[Records excerpted from a collection]
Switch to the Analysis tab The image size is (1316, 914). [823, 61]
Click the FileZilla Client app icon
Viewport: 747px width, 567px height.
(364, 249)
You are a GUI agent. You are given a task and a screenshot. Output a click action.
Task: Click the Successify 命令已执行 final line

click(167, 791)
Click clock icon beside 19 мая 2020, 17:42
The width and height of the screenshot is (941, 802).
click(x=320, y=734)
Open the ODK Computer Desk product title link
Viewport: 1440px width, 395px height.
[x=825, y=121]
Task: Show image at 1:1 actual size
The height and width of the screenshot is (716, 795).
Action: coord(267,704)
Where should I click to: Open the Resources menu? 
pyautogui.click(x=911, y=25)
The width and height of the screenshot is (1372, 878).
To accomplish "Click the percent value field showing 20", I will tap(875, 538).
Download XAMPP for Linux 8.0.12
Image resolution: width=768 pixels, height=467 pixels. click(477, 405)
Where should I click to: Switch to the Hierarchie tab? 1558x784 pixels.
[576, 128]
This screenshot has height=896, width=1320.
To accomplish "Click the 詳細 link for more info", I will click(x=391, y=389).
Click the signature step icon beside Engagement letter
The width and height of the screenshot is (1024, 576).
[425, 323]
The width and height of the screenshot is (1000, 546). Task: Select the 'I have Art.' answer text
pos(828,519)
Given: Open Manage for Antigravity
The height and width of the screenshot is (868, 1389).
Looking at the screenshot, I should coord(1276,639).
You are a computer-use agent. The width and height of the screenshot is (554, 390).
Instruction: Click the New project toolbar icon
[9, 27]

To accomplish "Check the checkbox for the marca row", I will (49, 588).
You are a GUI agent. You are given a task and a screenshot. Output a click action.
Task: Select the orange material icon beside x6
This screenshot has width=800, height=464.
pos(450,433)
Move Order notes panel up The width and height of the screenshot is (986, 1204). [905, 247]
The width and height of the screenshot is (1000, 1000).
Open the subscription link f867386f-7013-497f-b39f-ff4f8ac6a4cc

The problem — Render every line of the listing above as a Markdown table with two columns, Row and Line, skipping any blank lines.

Finished task —
| Row | Line |
|---|---|
| 1 | Switch to the Analysis tab The image size is (1316, 914). [823, 61] |
| 2 | Click the FileZilla Client app icon |
| 3 | Viewport: 747px width, 567px height. |
| 4 | (364, 249) |
| 5 | You are a GUI agent. You are given a task and a screenshot. Output a click action. |
| 6 | Task: Click the Successify 命令已执行 final line |
| 7 | click(167, 791) |
| 8 | Click clock icon beside 19 мая 2020, 17:42 |
| 9 | The width and height of the screenshot is (941, 802). |
| 10 | click(x=320, y=734) |
| 11 | Open the ODK Computer Desk product title link |
| 12 | Viewport: 1440px width, 395px height. |
| 13 | [x=825, y=121] |
| 14 | Task: Show image at 1:1 actual size |
| 15 | The height and width of the screenshot is (716, 795). |
| 16 | Action: coord(267,704) |
| 17 | Where should I click to: Open the Resources menu?  |
| 18 | pyautogui.click(x=911, y=25) |
| 19 | The width and height of the screenshot is (1372, 878). |
| 20 | To accomplish "Click the percent value field showing 20", I will tap(875, 538). |
| 21 | Download XAMPP for Linux 8.0.12 |
| 22 | Image resolution: width=768 pixels, height=467 pixels. click(477, 405) |
| 23 | Where should I click to: Switch to the Hierarchie tab? 1558x784 pixels. |
| 24 | [576, 128] |
| 25 | This screenshot has height=896, width=1320. |
| 26 | To accomplish "Click the 詳細 link for more info", I will click(x=391, y=389). |
| 27 | Click the signature step icon beside Engagement letter |
| 28 | The width and height of the screenshot is (1024, 576). |
| 29 | [425, 323] |
| 30 | The width and height of the screenshot is (1000, 546). Task: Select the 'I have Art.' answer text |
| 31 | pos(828,519) |
| 32 | Given: Open Manage for Antigravity |
| 33 | The height and width of the screenshot is (868, 1389). |
| 34 | Looking at the screenshot, I should coord(1276,639). |
| 35 | You are a computer-use agent. The width and height of the screenshot is (554, 390). |
| 36 | Instruction: Click the New project toolbar icon |
| 37 | [9, 27] |
| 38 | To accomplish "Check the checkbox for the marca row", I will (49, 588). |
| 39 | You are a GUI agent. You are given a task and a screenshot. Output a click action. |
| 40 | Task: Select the orange material icon beside x6 |
| 41 | This screenshot has width=800, height=464. |
| 42 | pos(450,433) |
| 43 | Move Order notes panel up The width and height of the screenshot is (986, 1204). [905, 247] |
| 44 | The width and height of the screenshot is (1000, 1000). |
| 45 | Open the subscription link f867386f-7013-497f-b39f-ff4f8ac6a4cc |